DATA SUPPLIED:
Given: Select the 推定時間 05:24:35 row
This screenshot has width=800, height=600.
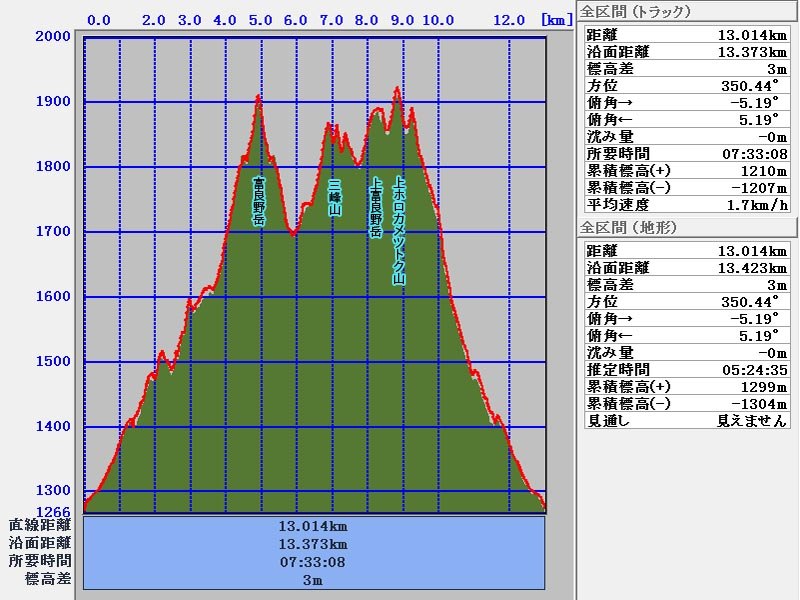Looking at the screenshot, I should pos(685,370).
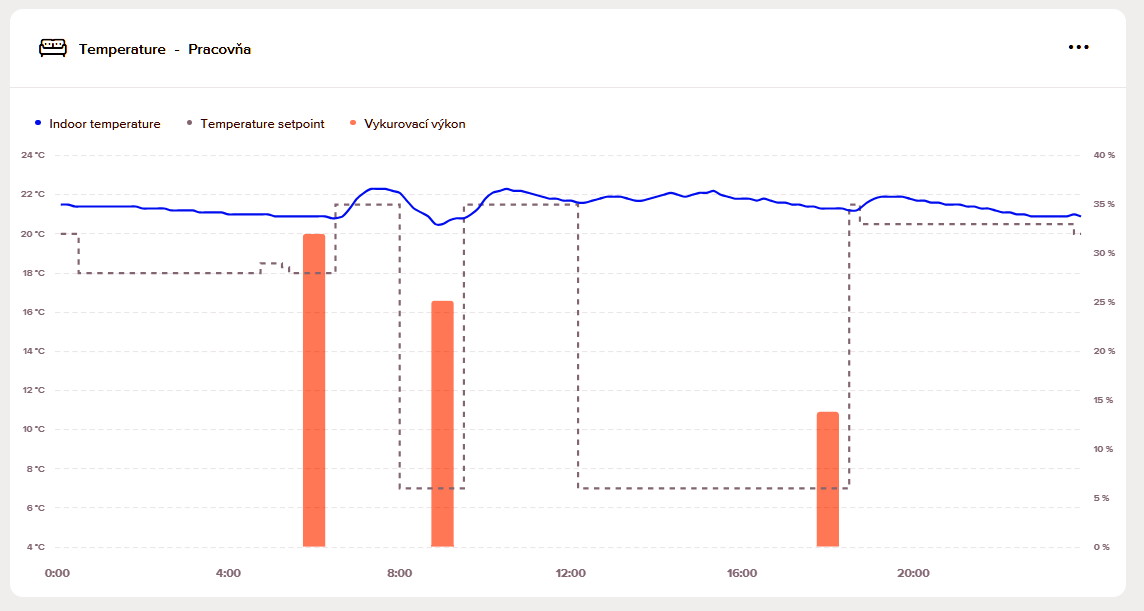Click the blue Indoor temperature legend dot
This screenshot has height=611, width=1144.
[38, 123]
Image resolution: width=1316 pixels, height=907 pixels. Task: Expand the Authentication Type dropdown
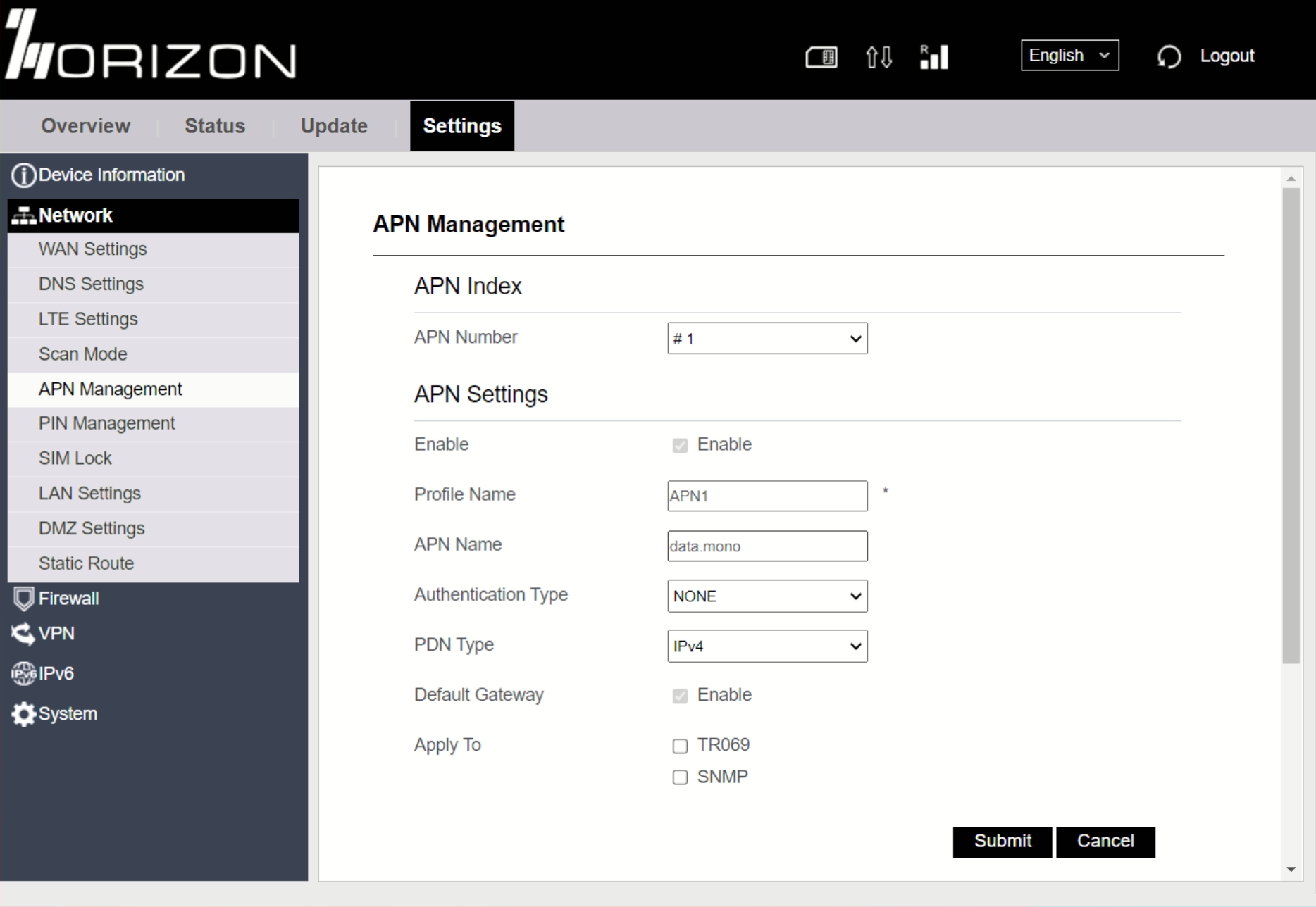coord(767,596)
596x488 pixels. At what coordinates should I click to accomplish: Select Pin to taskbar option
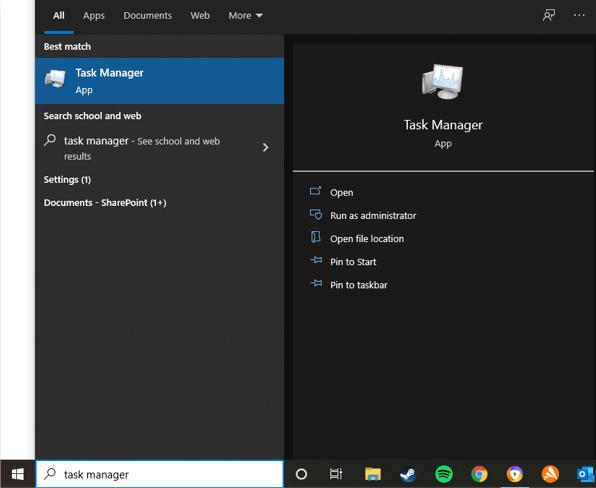pyautogui.click(x=349, y=285)
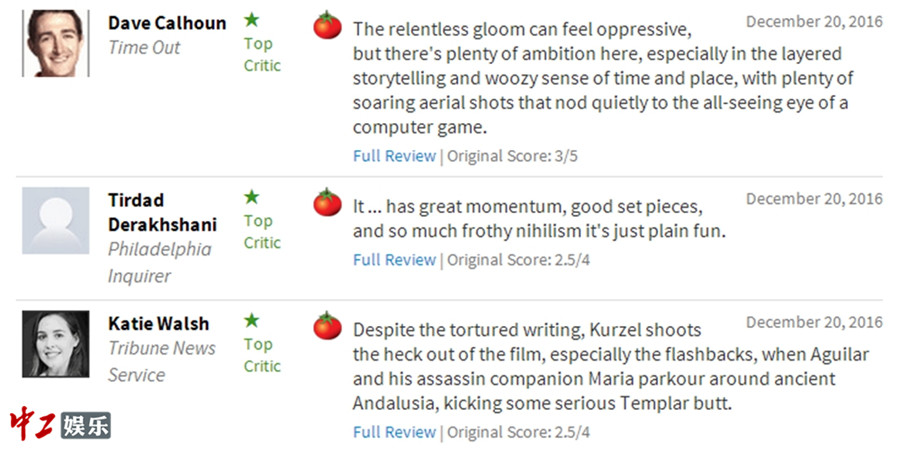Click the green star next to Tirdad Derakhshani
The width and height of the screenshot is (900, 451).
(252, 197)
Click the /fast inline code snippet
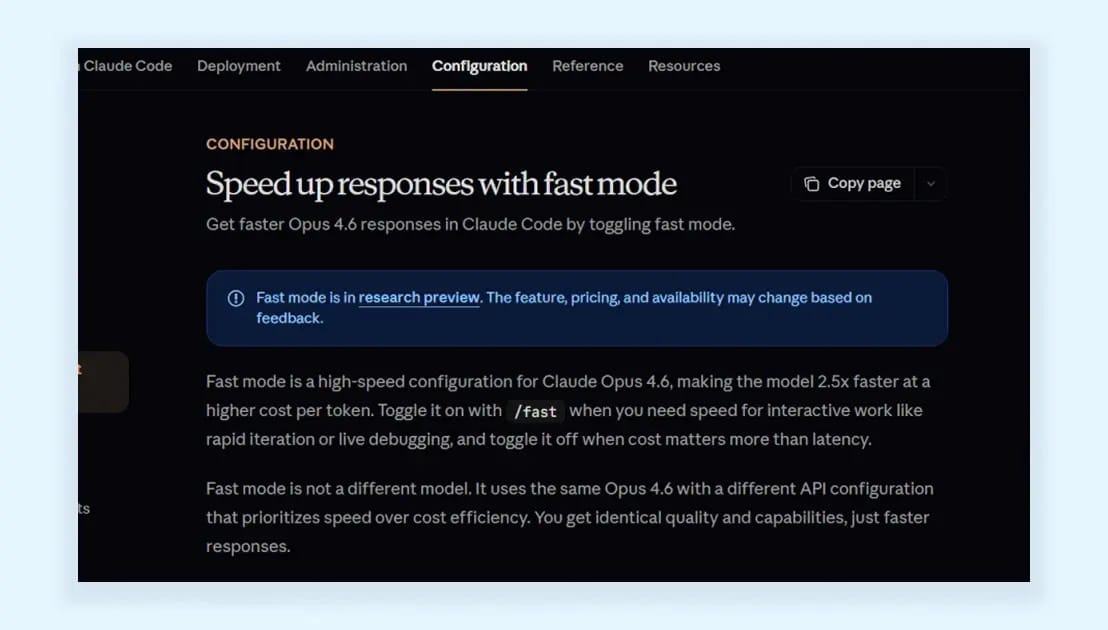 [535, 411]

EXERCISE PROMPT:
Please write the data out again exactly, but do not carry over the pictures.

YOUR SOLUTION:
Given: Select the 推定時間 05:24:35 row
This screenshot has width=800, height=600.
Looking at the screenshot, I should pos(685,370).
Click the blue Indoor temperature legend dot
This screenshot has height=611, width=1144.
[38, 123]
Image resolution: width=1316 pixels, height=907 pixels. Task: Expand the Authentication Type dropdown
coord(767,596)
596x488 pixels. At what coordinates should I click to accomplish: Select Pin to taskbar option
pyautogui.click(x=349, y=285)
Click the green star next to Tirdad Derakhshani
The width and height of the screenshot is (900, 451).
(252, 197)
Click the /fast inline code snippet
 [535, 411]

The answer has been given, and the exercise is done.